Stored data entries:
§ §
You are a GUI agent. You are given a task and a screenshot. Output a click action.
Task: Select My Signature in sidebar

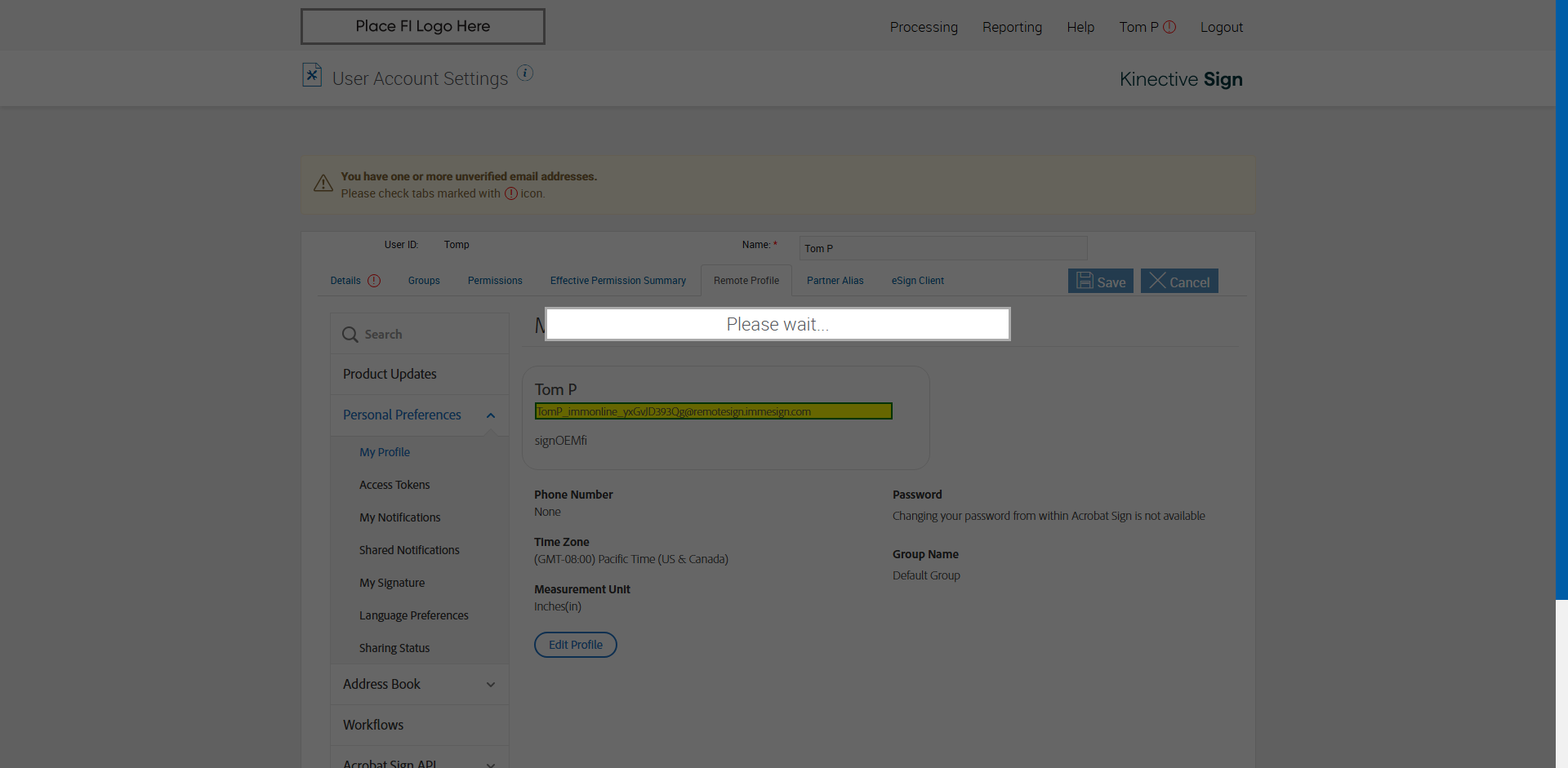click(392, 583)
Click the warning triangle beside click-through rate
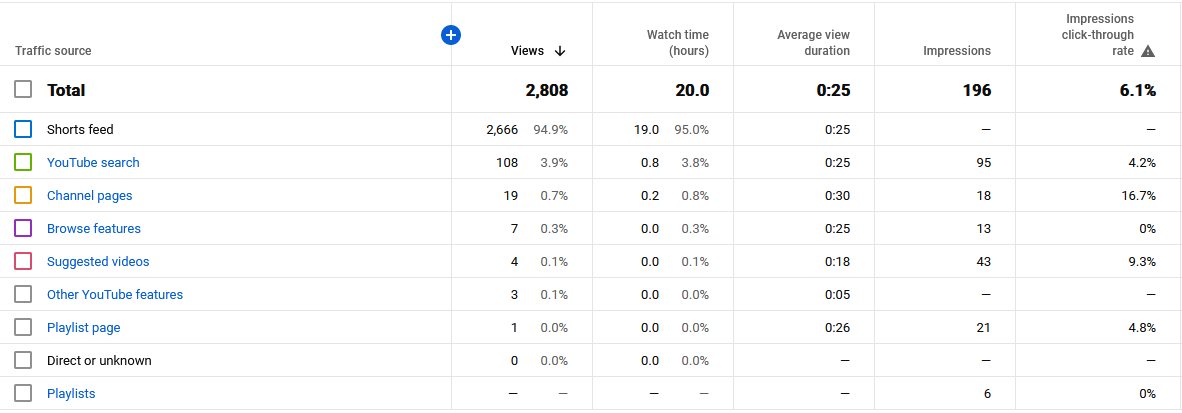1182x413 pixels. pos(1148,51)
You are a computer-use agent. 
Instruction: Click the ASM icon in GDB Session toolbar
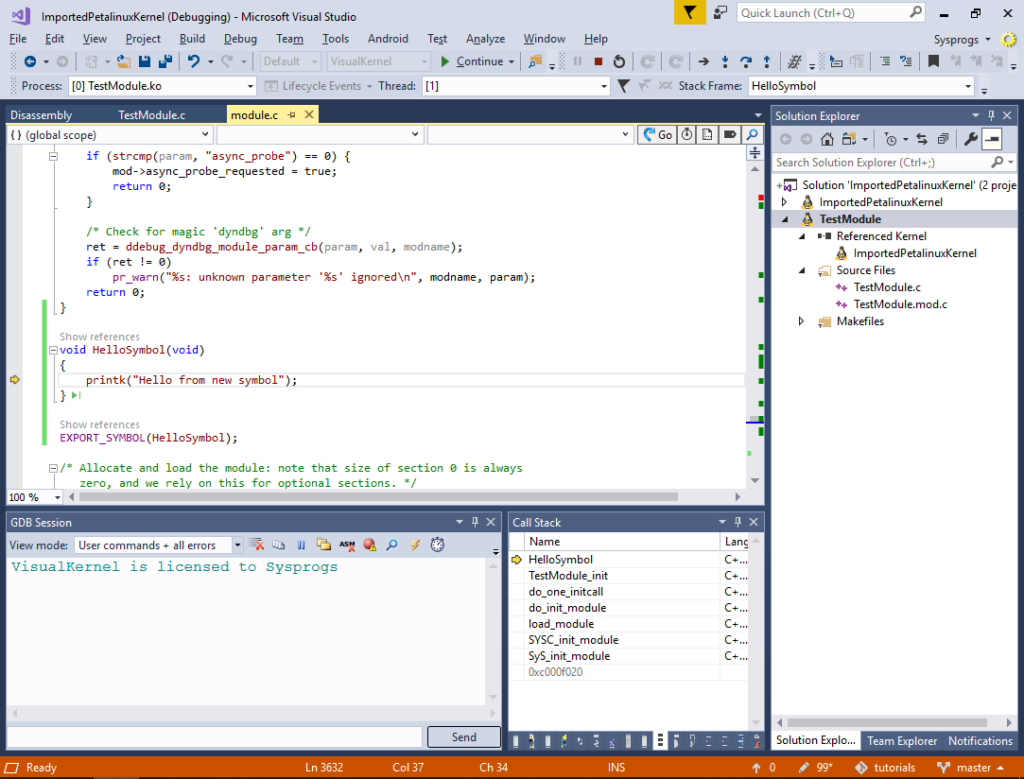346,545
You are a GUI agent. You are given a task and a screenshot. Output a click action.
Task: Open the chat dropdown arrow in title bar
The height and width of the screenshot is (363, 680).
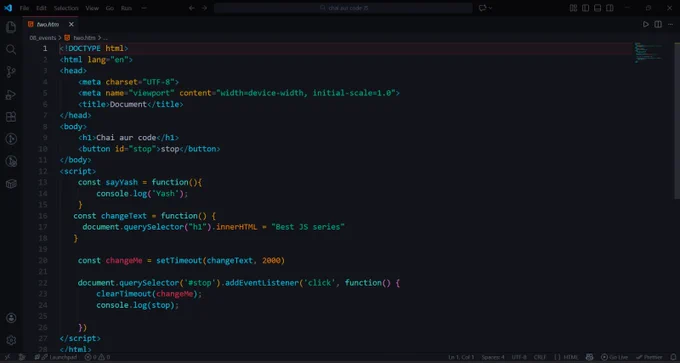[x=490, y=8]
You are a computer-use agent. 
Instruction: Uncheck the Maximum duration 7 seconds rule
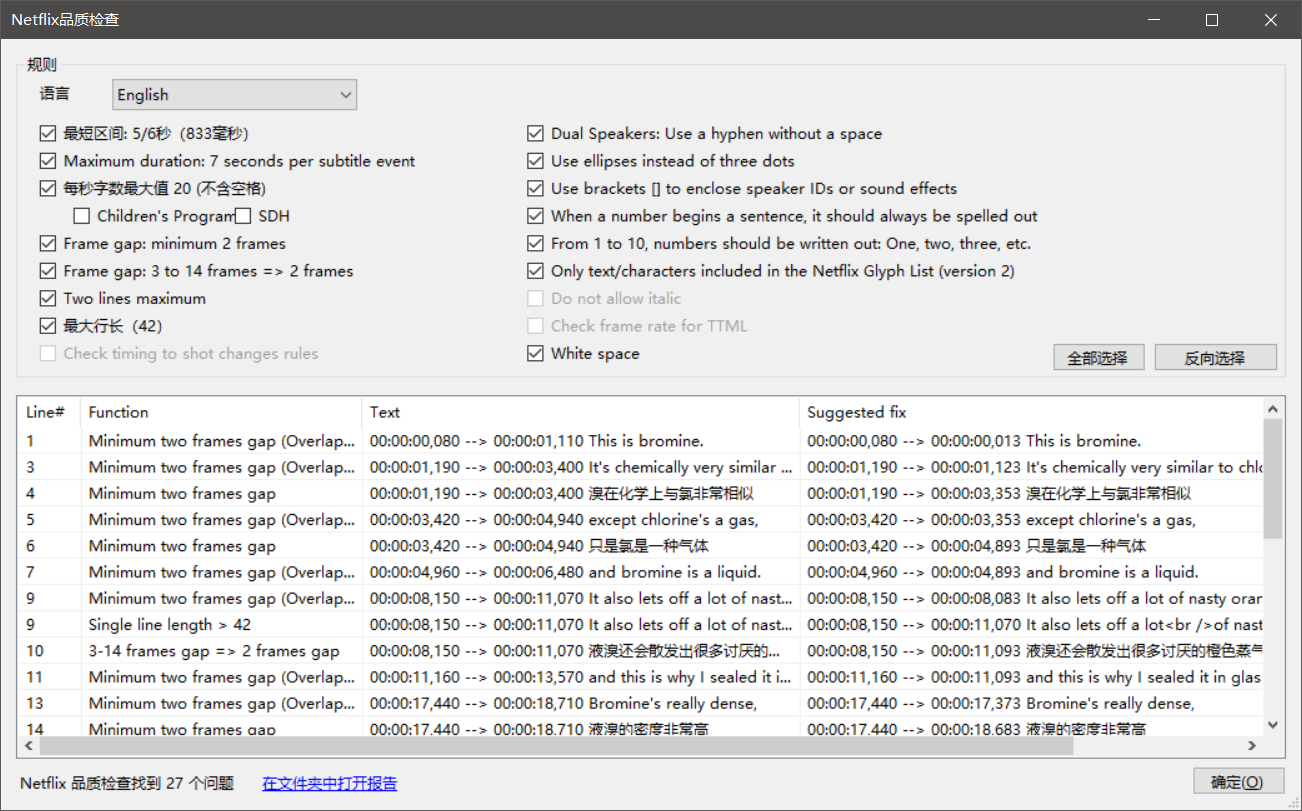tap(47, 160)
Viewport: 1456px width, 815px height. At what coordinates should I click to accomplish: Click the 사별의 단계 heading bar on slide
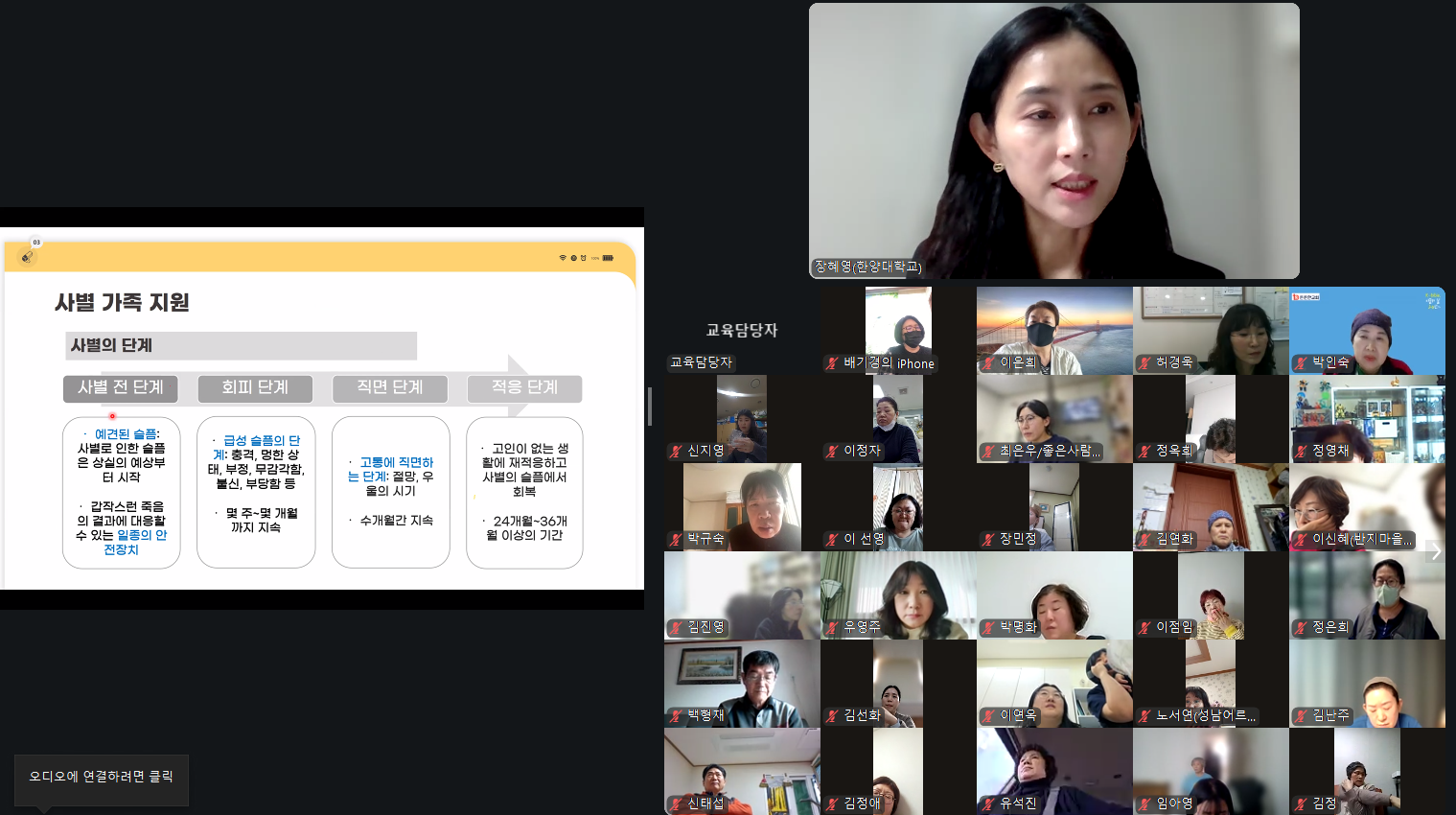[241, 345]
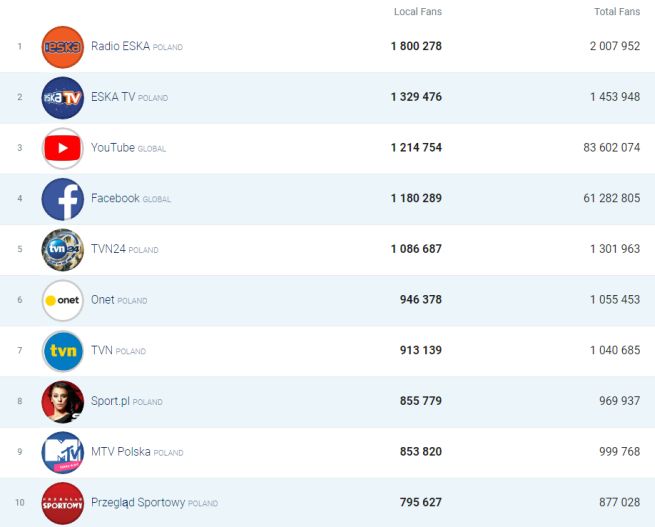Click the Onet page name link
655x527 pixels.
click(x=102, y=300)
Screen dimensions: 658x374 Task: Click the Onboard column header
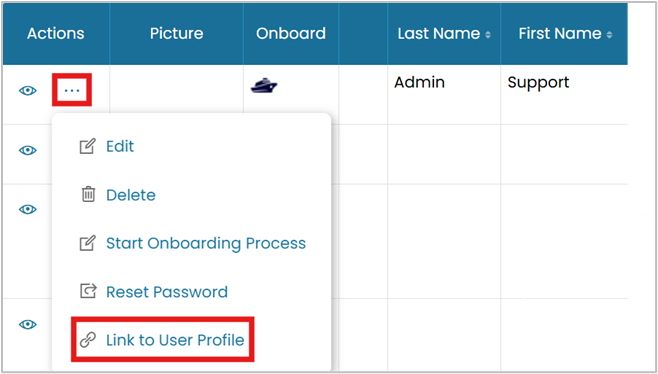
§ §
▶ **Required work**
Each entry above has to be set down again verbatim, except for its pictures.

▶ **Answer space**
You are a GUI agent. You are given a task and a screenshot. Output a click action.
Task: Select My Signature in sidebar

click(392, 583)
Click the warning triangle beside click-through rate
1182x413 pixels. pos(1148,51)
You are a computer-use agent. 
Instruction: Click the ASM icon in GDB Session toolbar
346,545
You are a GUI agent. You are given a task and a screenshot. Output a click action.
Task: Open the chat dropdown arrow in title bar
The height and width of the screenshot is (363, 680).
[x=490, y=8]
You are a computer-use agent. 
Instruction: Uncheck the Maximum duration 7 seconds rule
tap(47, 160)
Viewport: 1456px width, 815px height. At what coordinates should I click to accomplish: Click the 사별의 단계 heading bar on slide
[241, 345]
Click the Onet page name link
655x527 pixels.
click(x=102, y=300)
Screen dimensions: 658x374 Task: Click the Onboard column header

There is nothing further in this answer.